There are other consistent sex differences in personality traits. In particular, females average slightly higher on the broad traits of neuroticism, agreeableness and conscientiousness. More specifically, males tend to score higher on traits such as assertiveness, sensation-seeking and dominance, while females average higher on gregariousness, sociability and nurturance. In psychometric analyses of interests, females consistently show a greater interest in people, on average, while males show a greater interest in things. Unlike sexual behaviours and aggression, most of these cognitive and personality traits are not so convincingly linked to reproductive success or to ecological roles. And, since they don’t have direct correlates in other species, we know much less about their biological underpinnings. They might have biological origins (since genetic differences influence these traits in a general sense), but there is also plenty of scope for cultural effects to have an important influence.

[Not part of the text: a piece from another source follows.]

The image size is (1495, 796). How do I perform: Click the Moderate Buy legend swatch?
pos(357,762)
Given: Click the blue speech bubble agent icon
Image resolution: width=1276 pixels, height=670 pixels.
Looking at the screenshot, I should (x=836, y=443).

If the origins of these differences remain unclear, so too do their consequences. And yet arguing about the kinds of effects that these small average differences in psychological traits have on patterns of real-world behaviour and societal outcomes are the real flashpoints in this debate: are women suited to careers in STEM areas or not? Is the pay gap due to differences in traits such as agreeableness? Generally speaking, correlations between personality traits and a variety of consequential social outcomes – happiness, educational attainment, job performance, health, longevity – are weak, and the predictive power for individuals is very low. And that’s when we look at the full range of trait values across the whole population. But the sex differences discussed here are tiny relative to that range, meaning that any predictive value for outcomes will be correspondingly reduced.

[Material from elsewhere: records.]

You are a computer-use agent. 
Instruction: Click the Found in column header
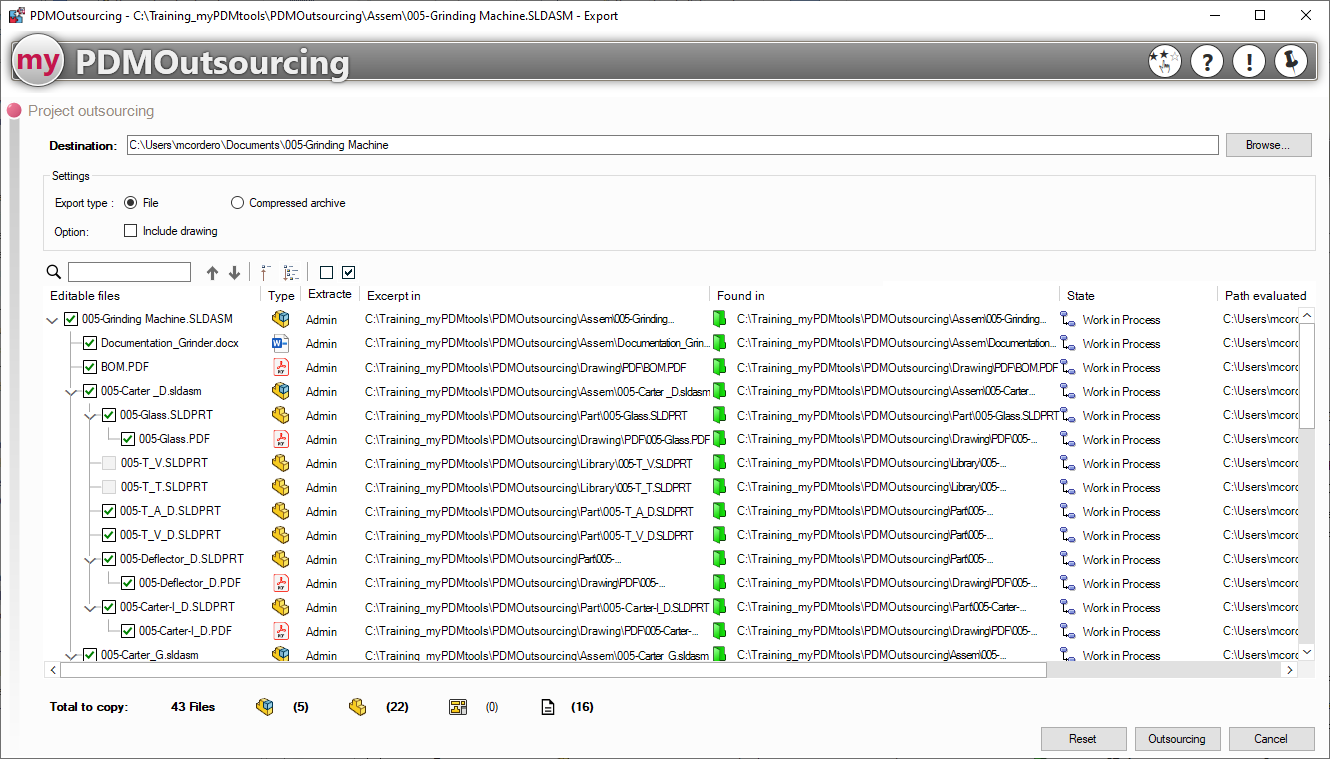(741, 296)
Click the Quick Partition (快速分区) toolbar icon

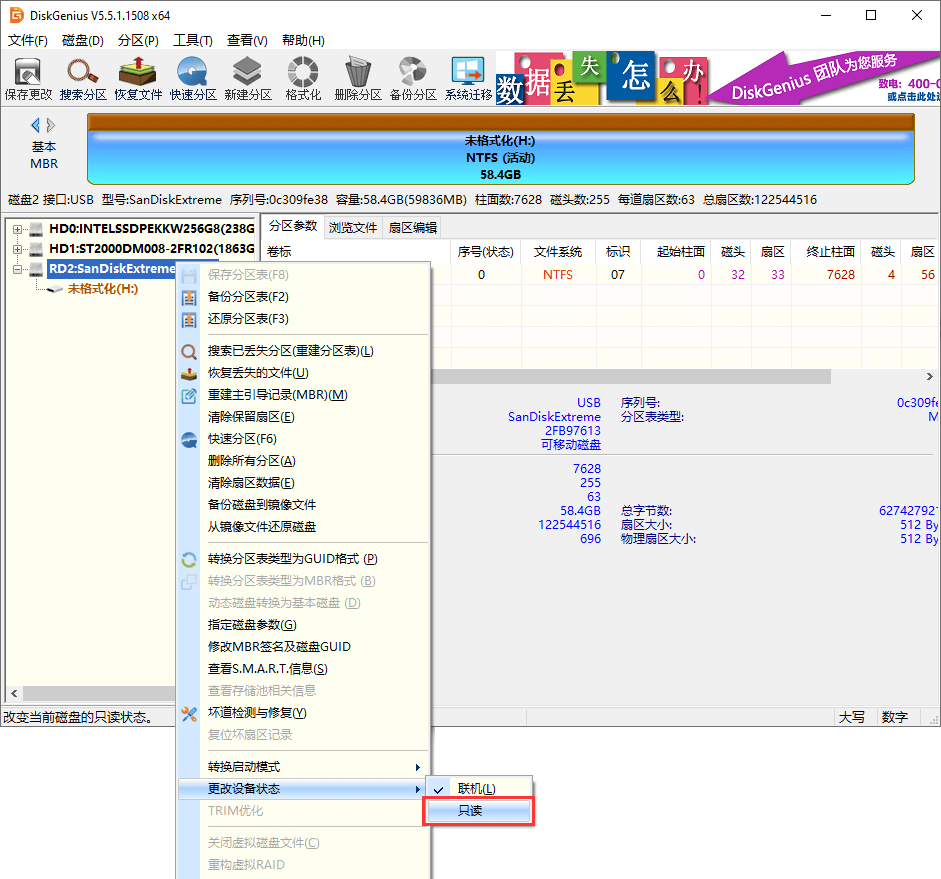[193, 78]
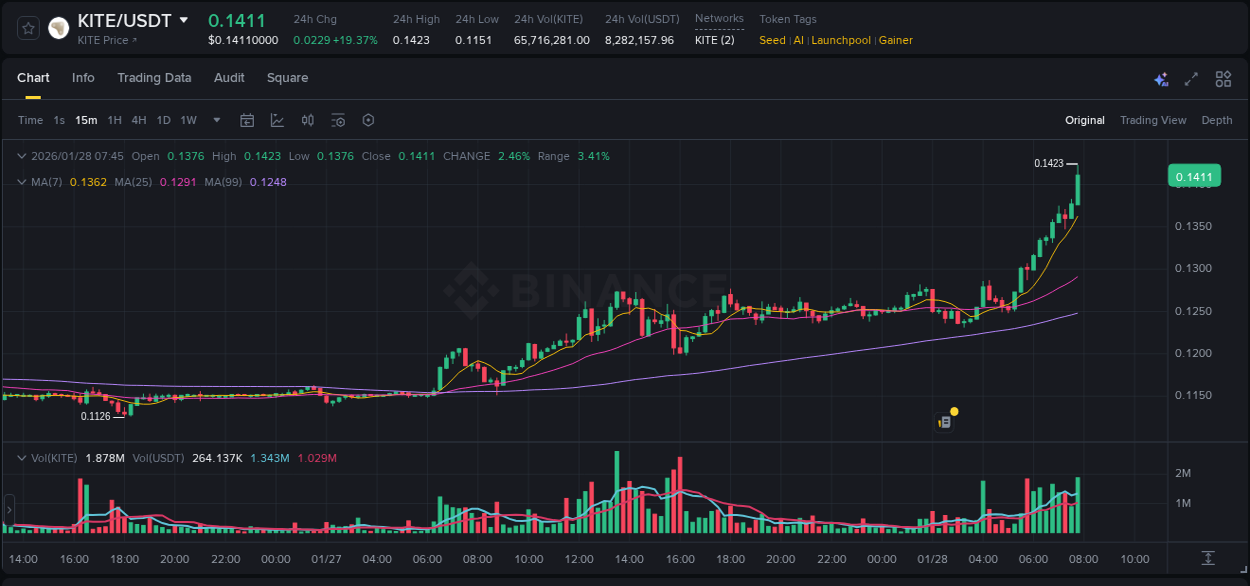Open the AI chart analysis icon
This screenshot has width=1250, height=586.
[x=1160, y=79]

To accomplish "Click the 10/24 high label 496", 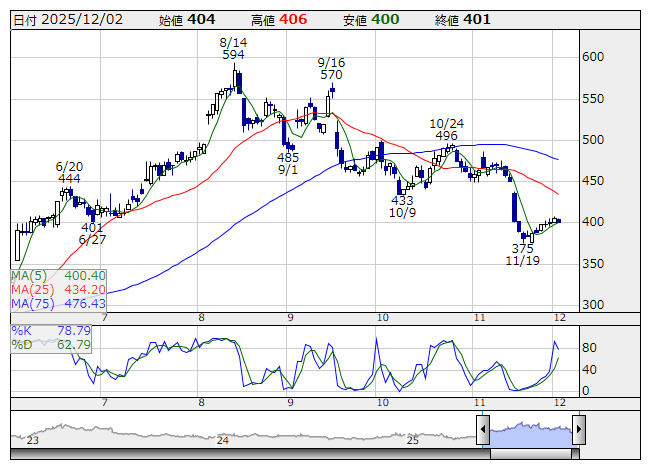I will click(446, 135).
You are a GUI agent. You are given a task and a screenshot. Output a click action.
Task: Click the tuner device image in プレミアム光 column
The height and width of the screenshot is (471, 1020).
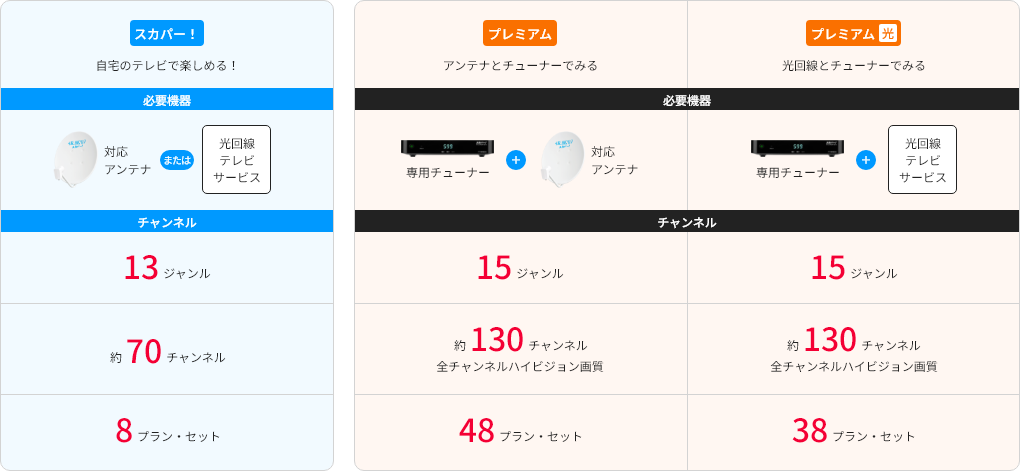pyautogui.click(x=798, y=148)
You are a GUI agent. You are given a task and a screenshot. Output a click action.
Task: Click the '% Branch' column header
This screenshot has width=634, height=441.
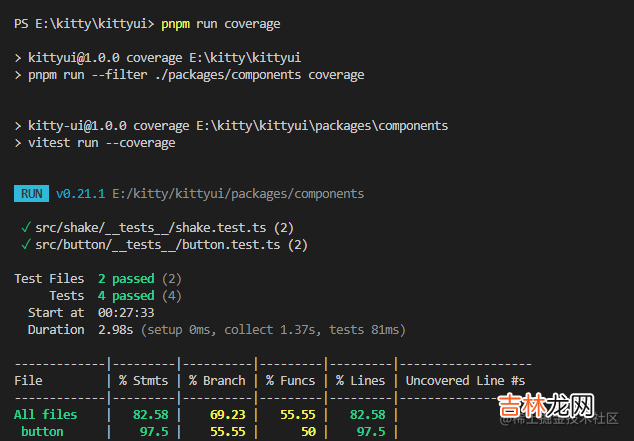[217, 380]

When scientific findings are interpreted for media consumption or popular debate, the complexity and dynamism underlying the relationship between personality traits is typically underplayed. Our behaviour is not simply determined on a moment-to-moment basis by the tuning of these parameters. Innate predispositions provide a baseline – some initial tendencies to behave in one general way or another. And these initial tendencies influence how we interact with the world and subjectively experience it, as well as the kinds of environments we select and build. They can have a cumulative effect on how our individual habits and characters emerge, how we adapt to our environments, and the expectations we set of ourselves. But the idea that this just happens without any outside influence is naive.

Even in the most individualistic societies, there are limits on the extent to which we independently create ourselves. Societal outcomes are not simply an expression of the free choices of individuals, as some commentators seem to imply. With regard to sex differences, we have to consider the wider factors in play, including group dynamics, gender affiliation, the presence or absence of role models, societal norms and expectations, outright sexual discrimination and other systematic effects of culture.

For some behaviours, these forces can collectively act to amplify small group-average differences in psychology and habit-formation by setting expectations that become self-reinforcing. For example, aggressiveness (of a nonviolent nature) might be rewarded in males, while being discouraged in females. For other differences, such as choice of professions, culture might impose arbitrary norms and expectations that don’t reflect innate biological differences at all.

Given how little we know about how all these factors interact, it seems wildly premature and more than a little arrogant to assert that the small differences observed on lab-based measures of psychological traits are a sufficient explanation of observed differences in societal outcomes. We don’t have a ‘get out of evolution free’ card, but we are also not meat robots whose behaviour is determined by the positions of a few knobs and switches, independent of any societal forces. One thing is clear: we’ll never get to grips with the complexity of the interactive mechanisms in play if the debate remains polarised. We need a synthesis of findings and perspectives from genetics, neuroscience, psychology and sociology, not a war between them.